A luta dos cientistas negros

Em julho de 2020, uma pesquisa da Parent in Science revelou que o impacto da covid-19 na produtividade acadêmica havia sido maior sobre mulheres negras (com ou sem filhos) e mulheres brancas com filhos (principalmente com idade até 12 anos).

O percentual de mulheres docentes (8%) que conseguiu trabalhar remotamente não chegava à metade da taxa dos homens (18,3%). Se elas têm filhos, o percentual caía para 4,1%.

No recorte de raça, apenas 10,6% dos pesquisadores negros mantiveram atividades na pandemia, enquanto 11,5% de seus colegas brancos conseguiram isso. Analisando gênero e raça em conjunto, apenas 8,1% das mulheres negras conseguiram trabalhar — o índice foi de 8,2% entre mulheres brancas, de 14,1% entre homens negros e de 18,8% entre homens brancos.

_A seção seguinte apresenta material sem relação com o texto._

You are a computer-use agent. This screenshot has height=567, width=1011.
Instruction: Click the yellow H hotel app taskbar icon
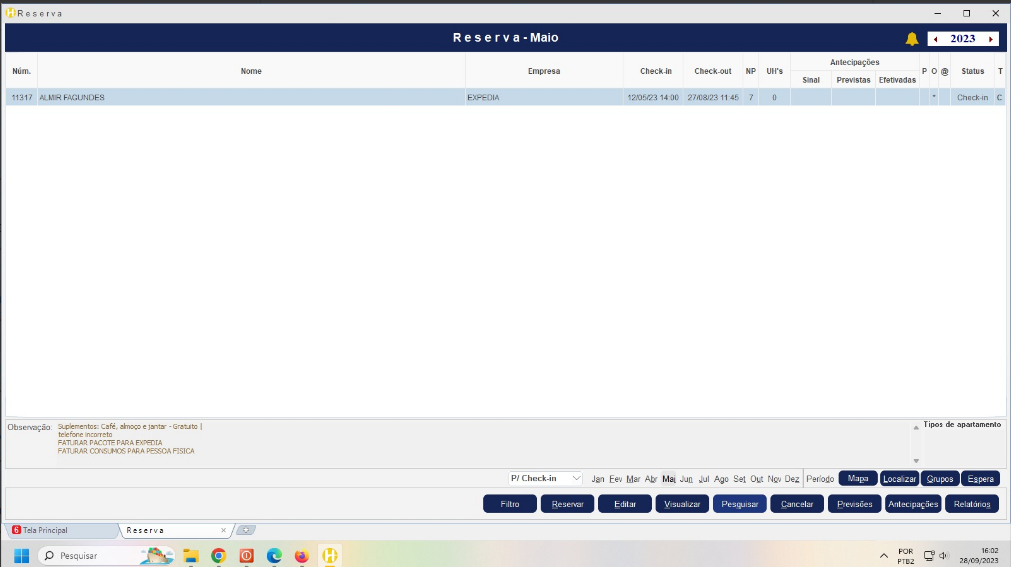(x=329, y=555)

Errata: este conteúdo foi atualizado
Diferentemente do que foi informado no texto, o dado de que 15% a 45% das publicações de pesquisadoras são afetadas nos primeiros anos de vida de seus filhos vem dos EUA, e não do Brasil. Além disso, a extensão da licença-paternidade ainda não foi pedida pela Parent in Science ao CNPq. O texto foi corrigido.